Limitations & Future Work¶
- Dependency: AUTOPLAY relies on strong MLLMs (like GPT-4o) for exploration, generation, execution, and verification. While Qwen2.5-VL works as a verifier, the cost and dependency on closed-source models remain.
- Verifier Error: Verifiers are optimistic (low precision, high recall). Roughly 60% human agreement means many failed trajectories are labeled as successes. Future work could introduce state-difference checks or API verification.
- Guideline Design: Guidelines still require manual design. Desktop performance was limited by guideline granularity, showing that expert overhead is still present when moving to new domains.
- Exploration Objective: Exploration is currently driven by prompts and memory. Future work could define UI state novelty or feature coverage as explicit optimization targets.
Related Work & Insights¶
- Comparison to No Exploration: Approaches using only app descriptions or static screenshots suffer from hallucinations. AUTOPLAY's grounding via interaction yields tasks that actually exist in the environment.
- Comparison to AgentSynth: Iterative exploration/hindsight approaches bind the task space to the executed path. AUTOPLAY decouples exploration from generation, enabling a single context to produce diverse tasks.
- Future Directions: The four modules—exploration, constraints, execution, and verification—can be individually scaled. Key opportunities lie in learnable guidelines, coverage-driven exploration, and more reliable multimodal verifiers.
Rating¶
- Novelty: ⭐⭐⭐⭐☆ Redefining trajectories as state evidence is elegant; the main innovation is the scalable pipeline and data loop.

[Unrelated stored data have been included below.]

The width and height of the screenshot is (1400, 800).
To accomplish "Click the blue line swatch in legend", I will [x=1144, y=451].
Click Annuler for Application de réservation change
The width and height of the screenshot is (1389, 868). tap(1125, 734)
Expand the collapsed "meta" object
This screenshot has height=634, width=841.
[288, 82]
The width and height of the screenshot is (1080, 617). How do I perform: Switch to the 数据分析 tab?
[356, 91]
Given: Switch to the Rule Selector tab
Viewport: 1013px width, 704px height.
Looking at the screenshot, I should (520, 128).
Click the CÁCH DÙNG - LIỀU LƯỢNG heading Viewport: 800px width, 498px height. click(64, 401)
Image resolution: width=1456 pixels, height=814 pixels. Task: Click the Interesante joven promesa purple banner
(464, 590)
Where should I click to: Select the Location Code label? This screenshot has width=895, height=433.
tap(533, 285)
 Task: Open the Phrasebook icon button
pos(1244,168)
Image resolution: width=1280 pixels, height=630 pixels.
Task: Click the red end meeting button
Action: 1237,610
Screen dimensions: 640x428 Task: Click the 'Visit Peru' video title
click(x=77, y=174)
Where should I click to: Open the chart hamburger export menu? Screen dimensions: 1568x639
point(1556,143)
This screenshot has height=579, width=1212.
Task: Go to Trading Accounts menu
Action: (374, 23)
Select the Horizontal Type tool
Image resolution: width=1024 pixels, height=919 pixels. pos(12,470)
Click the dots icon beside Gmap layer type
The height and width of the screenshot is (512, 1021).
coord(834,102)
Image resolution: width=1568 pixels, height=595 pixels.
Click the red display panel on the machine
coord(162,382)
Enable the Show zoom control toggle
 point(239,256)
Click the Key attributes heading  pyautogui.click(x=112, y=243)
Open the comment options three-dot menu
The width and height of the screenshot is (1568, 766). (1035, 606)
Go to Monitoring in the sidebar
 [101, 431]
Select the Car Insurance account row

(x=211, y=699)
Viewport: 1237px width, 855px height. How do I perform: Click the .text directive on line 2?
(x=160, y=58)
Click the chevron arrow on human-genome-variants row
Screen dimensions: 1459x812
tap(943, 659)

- Experimental Thoroughness: ⭐⭐⭐⭐☆ Covers two major benchmarks, SFT and RL, and provides detailed ablations. Further analysis on the impact of verifier noise on training would be beneficial.
- Writing Quality: ⭐⭐⭐⭐☆ Clear structure and diagrams. Some variable naming (e.g., \(K\)) in algorithms could be more distinct.
- Value: ⭐⭐⭐⭐⭐ Highly valuable for UI agent training, especially for new environments where human demonstrations are unavailable.